The audio archive problem

Audio is the most accumulating-but-unsearchable category of personal and professional data. The reasons are structural:

The result is the audio-archive paradox: the recordings exist because you valued them at recording time, but their value declines toward zero because you can never find anything in them. Modern AI transcription removes the cost and time barriers; the remaining work is organizing the resulting transcripts into a searchable corpus.

The corpus structure

One folder per recording category, with consistent date-stamped filenames. The structure scales from dozens to thousands of files without changing.

Audio Archive/
  Meetings/
    2024/
      2024-01-15 - Team standup.mp3
      2024-01-15 - Team standup.md
      2024-01-22 - Quarterly review.mp3
      2024-01-22 - Quarterly review.md
    2025/
    2026/
  Interviews/
    2024/
      2024-03-10 - Interview - Sarah Johnson.mp3
      2024-03-10 - Interview - Sarah Johnson.md
  Podcasts/
    Show-Notes-Generated/
      ep-001.md
      ep-002.md
  Voicemails/
    2024-Q1.md  (concatenated)
    2024-Q2.md
  Personal-VoiceMemos/
    2024-04-12 - Conference notes.mp3
    2024-04-12 - Conference notes.md
    2024-04-15 - Random idea on flight.mp3
    2024-04-15 - Random idea on flight.md

The audio file and its transcript live side by side. The audio is the source of record (don't delete the originals); the Markdown is the searchable index. Both are easily backed up because they're plain files on disk.

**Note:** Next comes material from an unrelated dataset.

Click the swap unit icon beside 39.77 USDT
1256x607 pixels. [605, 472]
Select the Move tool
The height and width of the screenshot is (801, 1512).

The frontmatter convention

Each transcript starts with a YAML frontmatter block holding the metadata you want to filter on later:

---
title: Quarterly review meeting
date: 2024-01-22
type: meeting
speakers: [Alice, Bob, Carol, Dave]
duration_minutes: 67
source_file: 2024-01-22 - Quarterly review.mp3
transcribed_with: whisper-large-v3 (local)
tags: [q1-2024, planning, leadership]
---

## Opening discussion

**Alice:** [00:00:14] Welcome everyone. Let's start with the Q1 numbers.
...

The frontmatter is what enables structured queries later. Want every meeting where Bob spoke in 2024? Filter on type=meeting and Bob in speakers. Want every transcript over an hour long? Filter on duration_minutes > 60. Tools like Obsidian's Dataview, or ripgrep with a YAML-aware filter, can answer these queries instantly across thousands of files.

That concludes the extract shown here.